Re: [math-fun] optimal advance tournament scheduling
On June 19th I wrote:
I'm thinking out loud (silently, since this is typing, not talking) about how to program the "optimal advance tournament scheduling" problem.
I finally wrote, tested, and ran my program.
First, I've decided not to bother excluding non-connected graphs, as there are so few that it would take more time to exclude them than getting rid of them would save. ...
What about 6 and 2? Yes, but there's only one such graph; it consists of the complete graphs of 6 and 2 vertices. And the score of that is 16, regardless of which players are in which positions, since we have complete information about the ordering of the 6 and complete information about the ordering of the other 2, but no information that relates any of the former to either of the latter, and 28 - 2*6 = 16. Knowing the score of that arrangement will be a useful test of my program.
Confirmed. That K6 + K2 disconnected graph has the worst average score of all 1312 graphs, 16.
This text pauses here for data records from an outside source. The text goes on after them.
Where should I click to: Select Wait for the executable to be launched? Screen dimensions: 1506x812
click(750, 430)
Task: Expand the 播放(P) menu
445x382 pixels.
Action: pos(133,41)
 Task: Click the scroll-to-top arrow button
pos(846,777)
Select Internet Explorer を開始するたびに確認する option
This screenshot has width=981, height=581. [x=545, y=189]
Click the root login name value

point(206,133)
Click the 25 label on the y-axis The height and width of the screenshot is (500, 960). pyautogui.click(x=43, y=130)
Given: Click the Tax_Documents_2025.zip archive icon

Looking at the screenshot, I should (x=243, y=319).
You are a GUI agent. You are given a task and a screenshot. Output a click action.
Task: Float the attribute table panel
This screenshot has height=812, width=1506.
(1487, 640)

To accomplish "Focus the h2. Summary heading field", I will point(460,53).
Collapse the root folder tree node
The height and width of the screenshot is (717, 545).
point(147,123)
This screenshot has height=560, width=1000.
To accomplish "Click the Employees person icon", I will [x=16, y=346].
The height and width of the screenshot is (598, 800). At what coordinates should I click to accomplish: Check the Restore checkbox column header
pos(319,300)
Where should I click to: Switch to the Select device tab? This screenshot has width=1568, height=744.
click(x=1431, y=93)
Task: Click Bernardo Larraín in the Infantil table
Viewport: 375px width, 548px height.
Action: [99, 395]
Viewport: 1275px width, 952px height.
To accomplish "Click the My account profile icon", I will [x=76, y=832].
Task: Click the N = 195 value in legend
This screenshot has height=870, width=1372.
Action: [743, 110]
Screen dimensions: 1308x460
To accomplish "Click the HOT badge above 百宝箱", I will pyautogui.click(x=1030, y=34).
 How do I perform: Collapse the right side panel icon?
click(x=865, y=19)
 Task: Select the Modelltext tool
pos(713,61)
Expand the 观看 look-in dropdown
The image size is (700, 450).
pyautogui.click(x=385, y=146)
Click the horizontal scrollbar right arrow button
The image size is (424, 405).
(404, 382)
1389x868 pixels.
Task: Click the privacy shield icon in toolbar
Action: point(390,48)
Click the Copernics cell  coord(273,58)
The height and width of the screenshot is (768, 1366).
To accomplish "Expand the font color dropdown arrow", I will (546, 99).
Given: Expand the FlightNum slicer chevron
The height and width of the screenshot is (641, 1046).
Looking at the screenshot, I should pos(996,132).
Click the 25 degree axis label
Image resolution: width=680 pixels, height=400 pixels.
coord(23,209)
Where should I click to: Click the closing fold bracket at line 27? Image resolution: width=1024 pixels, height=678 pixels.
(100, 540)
What about 7 and 1? Yes. There are at most (21 choose 16)*8 labeled graphs. That's 162792, a very small proportion of the 30421755 total labeled graphs, about 1/187. (Both numbers are actually smaller, as I'm ignoring symmetries.)
Both numbers are indeed much smaller. 22 disconnected graphs out of 1312 total graphs. About 1/60. (As always in this subject, the universe of discourse is restricted to graphs with exactly 8 vertices and exactly 16 edges.)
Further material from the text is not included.